> REQUIREMENT: After finding the line with "The height and width of the screenshot is (1338, 2516)." in the data below, set down exactly each line through the one with "Task: Open Opzioni gear settings", inclusive, and stop there.
[EXCERPTED DATA — start]
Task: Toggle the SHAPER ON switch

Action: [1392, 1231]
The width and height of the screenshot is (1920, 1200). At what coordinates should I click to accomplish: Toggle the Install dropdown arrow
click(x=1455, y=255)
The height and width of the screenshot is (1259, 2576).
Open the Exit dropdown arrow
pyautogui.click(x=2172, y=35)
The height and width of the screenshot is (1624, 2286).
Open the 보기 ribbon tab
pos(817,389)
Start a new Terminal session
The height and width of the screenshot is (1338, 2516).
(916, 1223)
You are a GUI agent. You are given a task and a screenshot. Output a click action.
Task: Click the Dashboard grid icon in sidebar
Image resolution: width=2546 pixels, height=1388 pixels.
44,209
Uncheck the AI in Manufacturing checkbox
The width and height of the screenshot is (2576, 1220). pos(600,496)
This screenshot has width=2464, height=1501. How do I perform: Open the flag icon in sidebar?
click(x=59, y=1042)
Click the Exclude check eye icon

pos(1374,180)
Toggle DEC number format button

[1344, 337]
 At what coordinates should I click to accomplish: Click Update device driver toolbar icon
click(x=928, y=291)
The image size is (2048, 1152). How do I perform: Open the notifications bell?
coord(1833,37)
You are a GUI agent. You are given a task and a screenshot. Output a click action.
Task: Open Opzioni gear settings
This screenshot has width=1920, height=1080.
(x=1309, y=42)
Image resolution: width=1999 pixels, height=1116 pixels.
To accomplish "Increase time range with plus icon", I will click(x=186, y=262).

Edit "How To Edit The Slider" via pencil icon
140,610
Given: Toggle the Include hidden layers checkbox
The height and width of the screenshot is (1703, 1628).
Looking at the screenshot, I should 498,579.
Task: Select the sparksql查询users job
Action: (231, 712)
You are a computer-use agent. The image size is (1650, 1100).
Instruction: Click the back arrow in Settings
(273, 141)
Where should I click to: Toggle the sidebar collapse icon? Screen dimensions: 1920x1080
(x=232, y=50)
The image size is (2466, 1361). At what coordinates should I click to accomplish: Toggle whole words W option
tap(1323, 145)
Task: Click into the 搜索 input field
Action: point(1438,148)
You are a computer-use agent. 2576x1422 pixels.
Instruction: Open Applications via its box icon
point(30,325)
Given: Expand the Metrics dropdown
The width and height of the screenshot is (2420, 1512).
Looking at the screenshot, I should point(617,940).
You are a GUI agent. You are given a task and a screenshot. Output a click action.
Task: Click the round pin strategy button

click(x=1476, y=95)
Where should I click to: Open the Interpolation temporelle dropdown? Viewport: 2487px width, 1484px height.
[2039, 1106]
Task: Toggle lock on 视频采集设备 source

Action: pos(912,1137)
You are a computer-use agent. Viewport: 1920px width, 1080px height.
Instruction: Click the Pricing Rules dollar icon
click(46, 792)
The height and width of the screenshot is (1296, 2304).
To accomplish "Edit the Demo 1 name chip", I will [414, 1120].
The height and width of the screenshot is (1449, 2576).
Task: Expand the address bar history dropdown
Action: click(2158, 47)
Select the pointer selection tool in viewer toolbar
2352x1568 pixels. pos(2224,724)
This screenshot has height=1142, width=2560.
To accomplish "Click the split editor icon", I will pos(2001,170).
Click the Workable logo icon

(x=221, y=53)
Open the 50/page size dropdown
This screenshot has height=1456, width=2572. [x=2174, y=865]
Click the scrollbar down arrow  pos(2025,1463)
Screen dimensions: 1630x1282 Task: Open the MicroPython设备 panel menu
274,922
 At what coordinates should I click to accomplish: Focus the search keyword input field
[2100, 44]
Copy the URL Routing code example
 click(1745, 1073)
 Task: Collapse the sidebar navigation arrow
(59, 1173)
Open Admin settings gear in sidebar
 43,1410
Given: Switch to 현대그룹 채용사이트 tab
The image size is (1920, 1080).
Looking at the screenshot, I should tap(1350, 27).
[EXCERPTED DATA — finish]
> EXERCISE SOLUTION:
The height and width of the screenshot is (1338, 2516).
(916, 1223)
You are a GUI agent. You are given a task and a screenshot. Output a click action.
Task: Click the Dashboard grid icon in sidebar
Image resolution: width=2546 pixels, height=1388 pixels.
44,209
Uncheck the AI in Manufacturing checkbox
The width and height of the screenshot is (2576, 1220). pos(600,496)
This screenshot has width=2464, height=1501. How do I perform: Open the flag icon in sidebar?
click(x=59, y=1042)
Click the Exclude check eye icon

pos(1374,180)
Toggle DEC number format button

[1344, 337]
 At what coordinates should I click to accomplish: Click Update device driver toolbar icon
click(x=928, y=291)
The image size is (2048, 1152). How do I perform: Open the notifications bell?
coord(1833,37)
You are a GUI agent. You are given a task and a screenshot. Output a click action.
Task: Open Opzioni gear settings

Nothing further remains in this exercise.